Ever Davies introduces herself to the reader, "I'm fifteen years old, and I weigh 302 pounds." Ever fights the demon of Skinny--a voice in her head that tells her all the mean things that other kids think about her. Skinny knows what they're saying. Ever is fat and stupid, she's a monster and gross, she will never be anything but a huge blob of a mess. The popular kids make fun of her. What they don't know is that Ever has a hidden talent. She can sing--no, really sing--like "American Idol" sing. Ever hids her disappointment, resentment, sadness, and anger by overeating. She turns to food to solve her issues, but finds that food is killing her.

She finally decides on weight loss surgery. More and more teens are grossly obese, and more and more doctors agree that surgery will help them live normal lives. It will cut their chances of getting heart disease and diabetes. Ever's father agrees to let her have the surgery. Her childhood friend Rat is by her bedside before surgery and there when she comes out. Being the science nerd that he is, he records her weight, weight loss and exercise in a log for her. They keep track of her progress. The first couple of weeks Ever can only walk a block. Soon, she's running three miles.

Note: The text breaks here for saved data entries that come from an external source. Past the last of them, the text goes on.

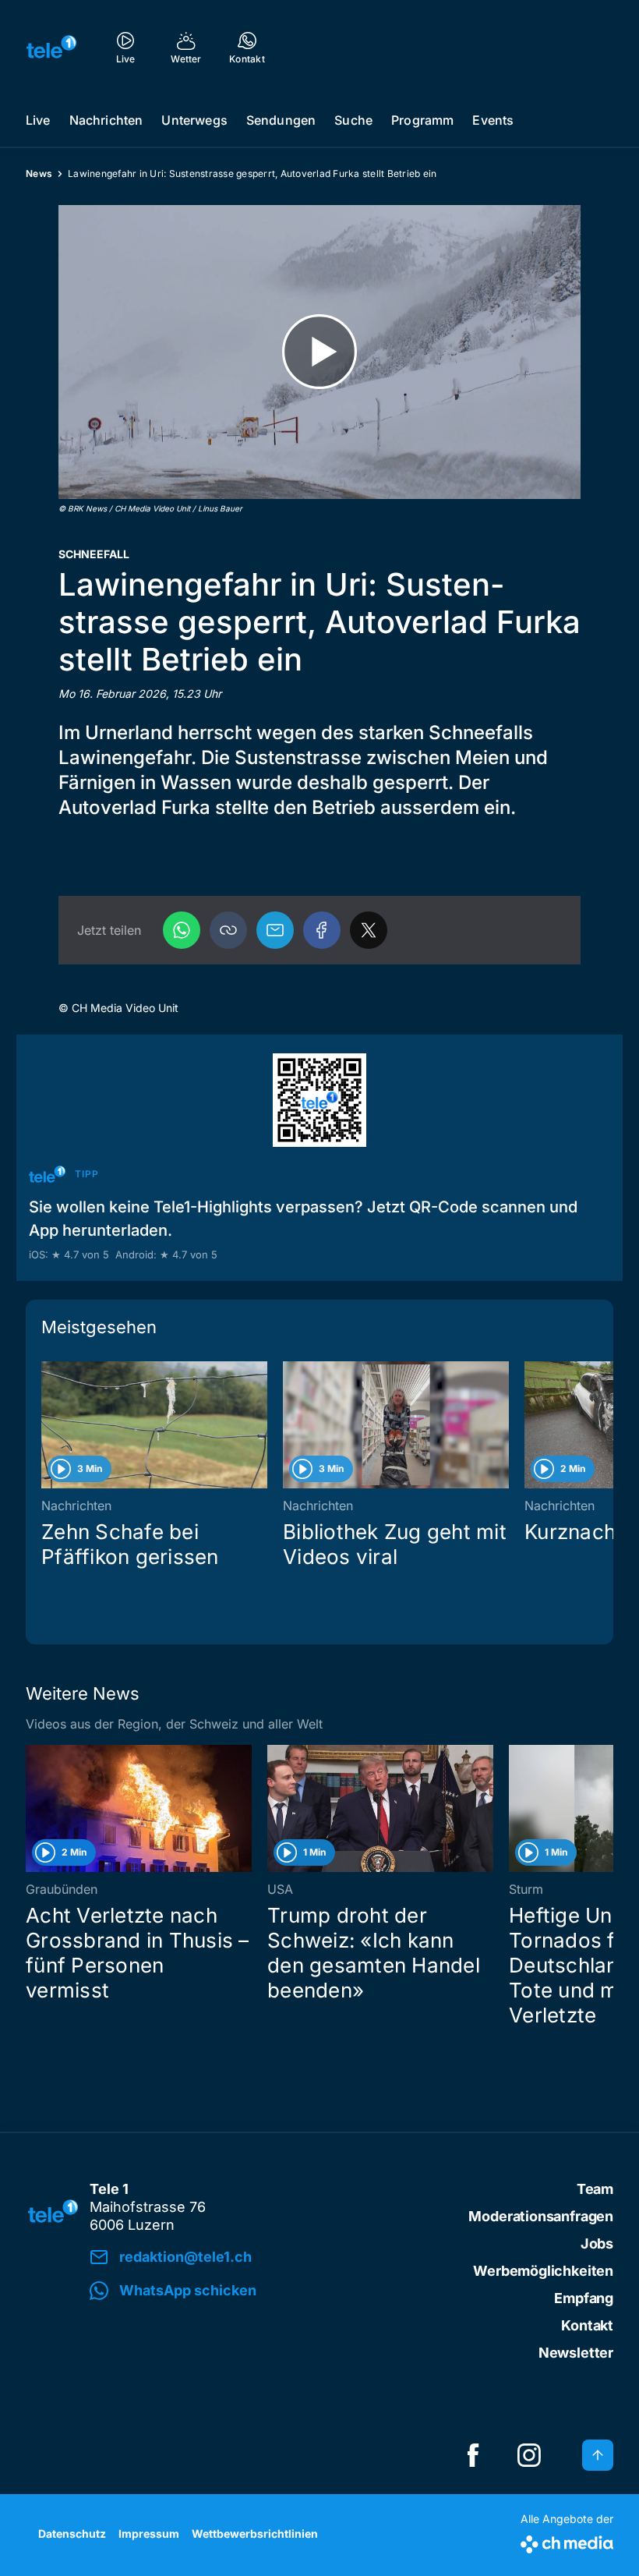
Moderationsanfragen (540, 2216)
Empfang (583, 2298)
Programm (422, 120)
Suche (353, 120)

With the help of her half-sister and new-found support system--Briella--and her constant friend Rat, Ever continues to lose weight. When mean girl Whitney becomes her friend, Ever can't believe it! The popular kids are paying attention to her! Finally.

Ever begins to look at people for who they really are. There's Whitney--who is popular but shallow, Briella--who seemed mean at first-- but is really hurt by her father's absence, Rat--a great best friend who may be even more than a friend, Ever realizes that exterior beauty is often deceiving. The true beauty in someone is how they support their loved ones.

Highly, highly recommended grades 7-up. No sex; some rude language.

Teens with negative body issues and/or teens who struggle with weight will empathize with Ever. The author had gastric bypass surgery herself and writes that she will always have weight issues. The surgery is not a quick fix; patients will have to watch their diet and exercise regimen for life.

FTC Required Disclaimer: I received this book from the publisher. I did not receive monetary compensation for this review.

1 comment:

  1. Self-image is such an important topic for teenagers, especially girls who are often under a great deal of peer pressure to *conform* to a desired standard.